In a joint statement, Sens. Ron Wyden (D-Ore.) and Mark Udall (D-Colo.), fierce critics of the surveillance programs and members of the Intelligence Committee, said the latest revelation is “just the tip of a larger iceberg.”
They argued that the public should know more about violations of secret court orders and that the FISA court should be given new powers to oversee the NSA. They reiterated their support for establishing a public advocate who would push for privacy rights before the FISA court, a proposal backed by President Obama.
Even Sen. Dianne Feinstein (D-Calif.), the chairwoman of the Senate Intelligence Committee and a vocal defender of the NSA, endorsed tougher oversight of the agency.
“The [intelligence] committee can and should do more to independently verify that NSA’s operations are appropriate, and its reports of compliance incidents are accurate,” she said.
Feinstein told The Washington Post that she had not seen a copy of the audit until the paper showed it to her. But in a statement, her office clarified that she has received “FISA compliance information in a more official format.” It is unclear whether she had been fully briefed on all of the information in the leaked audit.
Feinstein emphasized that most of the incidents were unintentional and said she is unaware of any occasion on which the NSA has “abused its authority to conduct surveillance for inappropriate purposes.”
House Intelligence Committee Chairman Mike Rogers (R-Mich.) offered a full-throated defense of the surveillance programs.
He claimed the documents show there was “no intentional and willful violation of the law,” and he emphasized that Congress and the courts have already put “in place auditing, reporting, and compliance requirements.”
“Human and technical errors, like all of the errors reported in this story, are unfortunately inevitable in any organization and especially in a highly technical and complicated system like NSA,” Rogers said.
But Michelle Richardson, a legislative counsel for the American Civil Liberties Union (ACLU), said in an interview that the documents show systemic compliance problems at the NSA.
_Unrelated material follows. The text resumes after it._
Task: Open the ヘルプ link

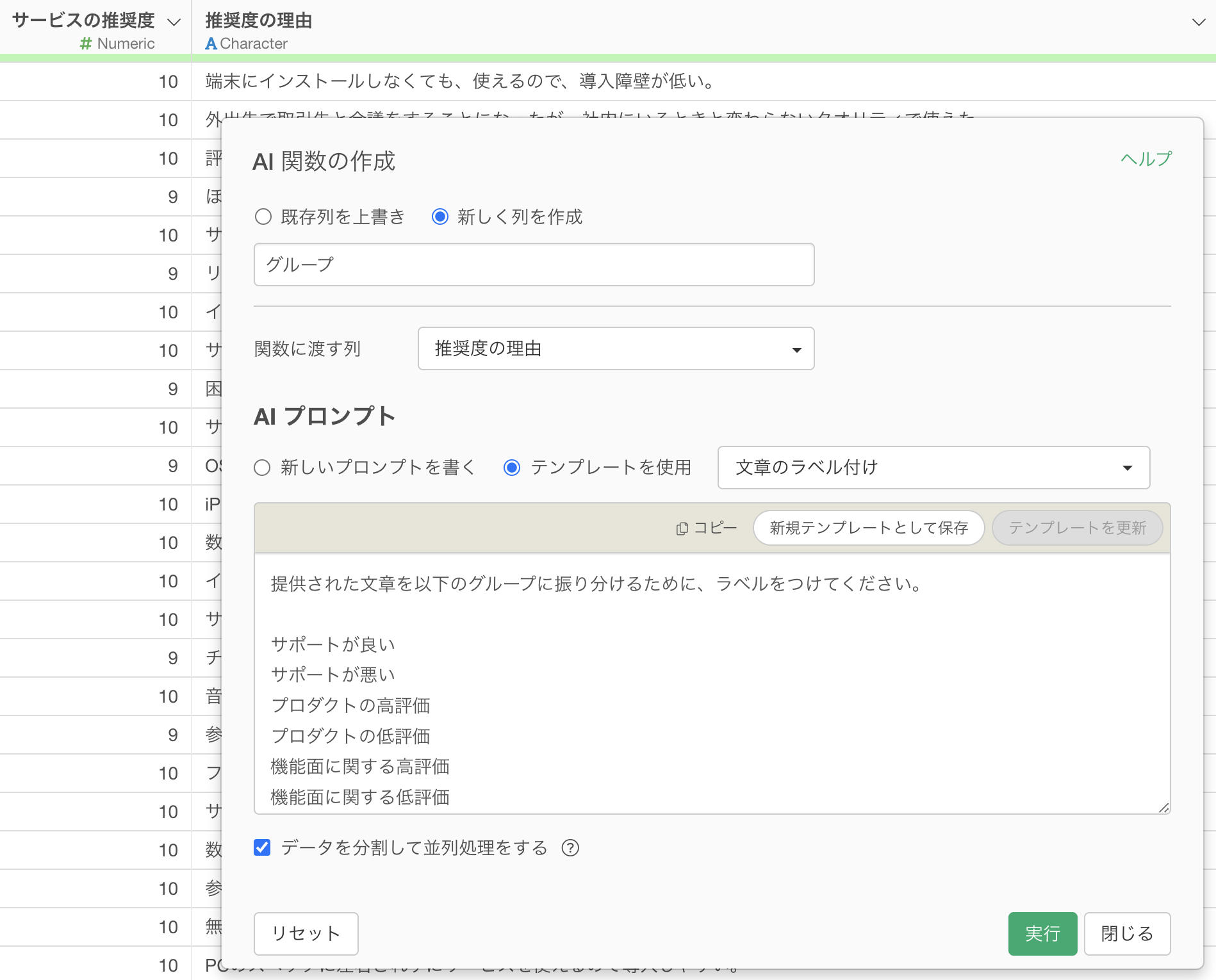Action: (1146, 159)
“It’s more evidence that secret oversight and secret courts and secret laws don’t work,” she said.
She predicted that there would be “bicameral, bipartisan support for aggressively rewriting the disclosure requirements.”
Richardson said it would be easier for Congress to enhance oversight of the NSA than to dramatically curb its surveillance powers.
“These are the sorts of changes that Congress likes to do because they’re not actually making policy decisions,” she said.